Avalanche mortelle dans le Vercors : le guide de haute montagne mis en examen

L'avalanche s'était déclenchée alors que le groupe évoluait dans le secteur de la Combe de Chaulange. / © J. Guéant
L'avalanche s'était déclenchée alors que le groupe évoluait dans le secteur de la Combe de Chaulange. / © J. Guéant

En janvier 2015, un lycéen de 17 ans avait trouvé la mort dans une avalanche à Villard-de-Lans, alors qu'il randonnait avec un groupe d'élèves et d'enseignants du lycée du Diois, dans la Drôme. Son professeur, également guide de haute montagne, a été mis en examen pour "homicide involontaire".

Par France 3 Alpes

Ce mercredi 28 janvier, des élèves de la section "sport nature" du lycée du Diois évoluaient avec deux de leurs professeurs et un aspirant guide dans le secteur du plateau de Cornafion, à Villard-de-Lans. A hauteur de la Combe de Chaulange, d'importants blocs de neige avaient emporté deux élèves et l'un des professeurs, également guide de haute montagne.
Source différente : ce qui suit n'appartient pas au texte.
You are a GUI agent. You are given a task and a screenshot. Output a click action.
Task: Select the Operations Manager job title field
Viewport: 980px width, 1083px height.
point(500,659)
Ce dernier ainsi qu'un des deux élèves avaient pu être rapidement retrouvés vivants grâce à leur DVA, leur détecteur de victimes d'avalanches. Les secours avaient mis plus de deux heures à retrouver le corps enseveli de Renaud. L'adolescent n'était pas équipé de DVA.

Selon nos confrères de France Bleu Isère, qui révèlent l'information ce matin, le professeur d'EPS, également guide de haute montagne, a été mis en examen pour "homicide involontaire". Les juges d'instruction grenoblois s'interrogent sur le fait que le professeur, encadrant la sortie, n'ait pas vérifié lui-même si tous les participants étaient bien équipés de DVA. Il avait délégué cette vérification à un élève.

Au lendemain du drame, le procureur de la République de Grenoble, Jean-Yves Coquillat avait tenu une conférence de presse au cours de laquelle il avait fait part des premiers éléments de l'enquête. "Renaud ne portait jamais d'ARVA, il n'aimait pas ça", avait-t-il expliqué, "il pensait que c'était inutile et trouvait même que les ondes pouvaient être nocives. Ses encadrants l'ignoraient." 

En revanche, les camarades de l'adolescent connaissaient, eux, l'aversion de leur copain pour ce matériel. C'est sûrement pourquoi celui qui était chargé de faire les vérifications l'avait couvert. C'est à l'arrivée d'un médecin-secouriste que la vérité avait éclaté.